**TASK TO CARRY OUT**
Gather every line below where "Exchange" appears.

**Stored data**
= = = = =

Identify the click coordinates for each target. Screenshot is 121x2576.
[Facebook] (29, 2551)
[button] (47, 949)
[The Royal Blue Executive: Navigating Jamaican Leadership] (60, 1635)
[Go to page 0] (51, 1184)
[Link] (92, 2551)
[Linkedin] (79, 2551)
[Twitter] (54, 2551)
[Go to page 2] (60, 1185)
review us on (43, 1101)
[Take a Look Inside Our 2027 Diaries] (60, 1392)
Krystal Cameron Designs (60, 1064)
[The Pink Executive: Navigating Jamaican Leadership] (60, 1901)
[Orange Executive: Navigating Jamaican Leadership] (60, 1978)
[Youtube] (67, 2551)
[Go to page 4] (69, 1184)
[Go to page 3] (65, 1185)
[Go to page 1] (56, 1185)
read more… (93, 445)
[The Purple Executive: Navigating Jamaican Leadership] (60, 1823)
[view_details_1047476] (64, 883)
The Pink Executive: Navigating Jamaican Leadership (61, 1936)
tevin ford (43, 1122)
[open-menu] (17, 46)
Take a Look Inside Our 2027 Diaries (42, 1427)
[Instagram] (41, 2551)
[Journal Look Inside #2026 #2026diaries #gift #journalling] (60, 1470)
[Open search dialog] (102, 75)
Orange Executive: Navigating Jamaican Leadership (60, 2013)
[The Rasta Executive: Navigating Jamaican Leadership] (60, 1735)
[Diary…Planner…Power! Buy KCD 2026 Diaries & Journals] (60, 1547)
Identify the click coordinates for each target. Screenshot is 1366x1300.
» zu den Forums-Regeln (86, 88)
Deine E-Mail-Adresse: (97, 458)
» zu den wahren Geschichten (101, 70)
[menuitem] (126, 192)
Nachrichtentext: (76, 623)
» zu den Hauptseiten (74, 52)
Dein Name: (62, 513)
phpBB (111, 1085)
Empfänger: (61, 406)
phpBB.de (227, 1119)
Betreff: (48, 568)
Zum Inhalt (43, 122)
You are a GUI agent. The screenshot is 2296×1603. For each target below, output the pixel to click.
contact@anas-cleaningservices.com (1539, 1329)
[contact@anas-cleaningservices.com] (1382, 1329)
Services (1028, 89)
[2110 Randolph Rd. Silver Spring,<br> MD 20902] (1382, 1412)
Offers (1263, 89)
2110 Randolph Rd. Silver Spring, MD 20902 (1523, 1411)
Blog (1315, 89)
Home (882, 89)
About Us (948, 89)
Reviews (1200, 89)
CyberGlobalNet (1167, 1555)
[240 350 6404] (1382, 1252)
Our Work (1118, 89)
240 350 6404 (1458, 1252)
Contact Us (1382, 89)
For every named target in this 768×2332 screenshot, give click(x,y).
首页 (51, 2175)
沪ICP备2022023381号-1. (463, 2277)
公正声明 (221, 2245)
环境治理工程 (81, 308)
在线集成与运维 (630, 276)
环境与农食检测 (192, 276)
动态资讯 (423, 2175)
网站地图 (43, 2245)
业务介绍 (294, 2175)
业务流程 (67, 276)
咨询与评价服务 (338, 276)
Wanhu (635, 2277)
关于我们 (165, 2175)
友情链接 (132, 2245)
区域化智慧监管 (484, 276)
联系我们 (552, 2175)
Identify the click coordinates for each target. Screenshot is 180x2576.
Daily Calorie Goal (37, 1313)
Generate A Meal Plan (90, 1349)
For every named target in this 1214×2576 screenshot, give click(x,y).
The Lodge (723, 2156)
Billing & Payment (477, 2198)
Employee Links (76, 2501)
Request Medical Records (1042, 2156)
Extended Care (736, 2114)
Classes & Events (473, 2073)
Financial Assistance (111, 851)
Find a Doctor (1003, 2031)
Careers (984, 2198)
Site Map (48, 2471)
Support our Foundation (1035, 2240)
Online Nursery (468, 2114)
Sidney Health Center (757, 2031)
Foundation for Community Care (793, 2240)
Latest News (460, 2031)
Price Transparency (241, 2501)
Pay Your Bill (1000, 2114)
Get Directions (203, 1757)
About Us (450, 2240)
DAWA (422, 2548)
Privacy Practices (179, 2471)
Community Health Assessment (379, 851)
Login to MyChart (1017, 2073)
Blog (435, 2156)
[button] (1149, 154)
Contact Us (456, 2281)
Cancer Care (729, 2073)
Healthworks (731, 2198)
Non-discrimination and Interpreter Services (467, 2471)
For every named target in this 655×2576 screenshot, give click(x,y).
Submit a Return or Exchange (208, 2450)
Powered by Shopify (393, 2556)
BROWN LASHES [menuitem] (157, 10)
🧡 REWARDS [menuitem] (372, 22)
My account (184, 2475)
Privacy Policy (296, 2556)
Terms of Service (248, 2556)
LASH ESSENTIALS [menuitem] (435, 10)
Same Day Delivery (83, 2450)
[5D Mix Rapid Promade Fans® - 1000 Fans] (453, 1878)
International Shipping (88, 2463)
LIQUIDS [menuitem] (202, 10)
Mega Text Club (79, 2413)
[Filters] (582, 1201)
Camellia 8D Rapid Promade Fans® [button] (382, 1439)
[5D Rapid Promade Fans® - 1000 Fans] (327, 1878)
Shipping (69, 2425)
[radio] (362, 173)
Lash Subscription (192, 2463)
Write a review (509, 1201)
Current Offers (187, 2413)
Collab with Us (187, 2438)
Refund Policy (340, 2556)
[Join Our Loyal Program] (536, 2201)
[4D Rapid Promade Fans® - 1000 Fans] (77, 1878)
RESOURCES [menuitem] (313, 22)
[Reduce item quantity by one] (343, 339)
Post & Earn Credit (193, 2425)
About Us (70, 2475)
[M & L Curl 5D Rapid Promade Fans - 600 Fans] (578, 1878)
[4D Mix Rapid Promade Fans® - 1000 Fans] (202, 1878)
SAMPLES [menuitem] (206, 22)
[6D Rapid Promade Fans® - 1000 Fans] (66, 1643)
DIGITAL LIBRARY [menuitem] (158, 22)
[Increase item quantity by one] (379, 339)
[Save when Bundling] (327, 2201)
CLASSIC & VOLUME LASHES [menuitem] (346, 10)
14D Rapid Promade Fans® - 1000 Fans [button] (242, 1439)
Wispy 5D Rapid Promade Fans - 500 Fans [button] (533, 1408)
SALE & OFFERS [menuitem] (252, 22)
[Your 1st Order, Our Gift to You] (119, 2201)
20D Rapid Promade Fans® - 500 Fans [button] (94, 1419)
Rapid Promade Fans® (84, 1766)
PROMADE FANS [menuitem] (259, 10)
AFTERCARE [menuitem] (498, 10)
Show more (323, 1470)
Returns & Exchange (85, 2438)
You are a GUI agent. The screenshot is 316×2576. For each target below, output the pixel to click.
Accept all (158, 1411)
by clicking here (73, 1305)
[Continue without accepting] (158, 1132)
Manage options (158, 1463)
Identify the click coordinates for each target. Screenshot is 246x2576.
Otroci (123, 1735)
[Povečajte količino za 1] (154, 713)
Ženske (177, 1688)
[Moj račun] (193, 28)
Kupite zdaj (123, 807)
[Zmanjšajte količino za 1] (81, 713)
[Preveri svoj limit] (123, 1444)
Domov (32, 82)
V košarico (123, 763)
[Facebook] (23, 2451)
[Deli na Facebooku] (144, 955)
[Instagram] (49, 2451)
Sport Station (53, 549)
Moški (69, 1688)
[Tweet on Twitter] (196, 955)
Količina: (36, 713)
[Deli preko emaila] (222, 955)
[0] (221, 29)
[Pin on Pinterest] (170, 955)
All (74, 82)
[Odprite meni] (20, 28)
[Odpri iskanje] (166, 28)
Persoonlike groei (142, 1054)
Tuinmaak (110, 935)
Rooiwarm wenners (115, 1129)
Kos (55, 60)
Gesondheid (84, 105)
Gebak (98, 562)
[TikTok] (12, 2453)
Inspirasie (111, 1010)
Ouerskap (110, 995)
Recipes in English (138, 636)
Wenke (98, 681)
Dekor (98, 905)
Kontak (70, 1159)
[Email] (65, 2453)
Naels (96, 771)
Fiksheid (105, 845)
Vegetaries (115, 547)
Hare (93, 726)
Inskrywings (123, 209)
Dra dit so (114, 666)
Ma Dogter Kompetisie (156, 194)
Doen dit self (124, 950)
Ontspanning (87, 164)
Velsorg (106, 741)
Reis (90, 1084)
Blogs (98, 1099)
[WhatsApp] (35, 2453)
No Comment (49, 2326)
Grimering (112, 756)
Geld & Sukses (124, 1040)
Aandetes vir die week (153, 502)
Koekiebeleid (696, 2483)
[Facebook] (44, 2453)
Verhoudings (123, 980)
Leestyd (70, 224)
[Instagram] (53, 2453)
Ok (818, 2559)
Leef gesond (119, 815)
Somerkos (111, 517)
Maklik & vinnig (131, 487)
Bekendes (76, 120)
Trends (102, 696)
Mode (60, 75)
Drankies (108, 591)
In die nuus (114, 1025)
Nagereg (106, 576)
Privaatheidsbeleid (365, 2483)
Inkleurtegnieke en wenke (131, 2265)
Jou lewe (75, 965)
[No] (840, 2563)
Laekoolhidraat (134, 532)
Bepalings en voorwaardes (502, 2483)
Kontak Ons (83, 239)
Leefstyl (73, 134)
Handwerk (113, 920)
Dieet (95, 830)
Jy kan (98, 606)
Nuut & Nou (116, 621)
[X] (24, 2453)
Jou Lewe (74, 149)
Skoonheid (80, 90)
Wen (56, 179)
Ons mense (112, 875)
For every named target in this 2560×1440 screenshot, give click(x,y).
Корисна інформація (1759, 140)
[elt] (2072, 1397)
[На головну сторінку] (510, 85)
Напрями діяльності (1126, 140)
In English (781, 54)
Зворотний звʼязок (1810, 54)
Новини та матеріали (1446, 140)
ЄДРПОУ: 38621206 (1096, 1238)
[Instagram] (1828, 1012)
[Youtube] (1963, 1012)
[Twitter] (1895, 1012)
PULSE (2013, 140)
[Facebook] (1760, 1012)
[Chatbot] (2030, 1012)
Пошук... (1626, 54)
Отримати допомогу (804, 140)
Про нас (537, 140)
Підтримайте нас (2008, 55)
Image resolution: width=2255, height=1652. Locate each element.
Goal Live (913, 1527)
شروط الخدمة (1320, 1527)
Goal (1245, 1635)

= = = = =

**ANSWER BELOW**
Submit a Return or Exchange (208, 2450)
Returns & Exchange (85, 2438)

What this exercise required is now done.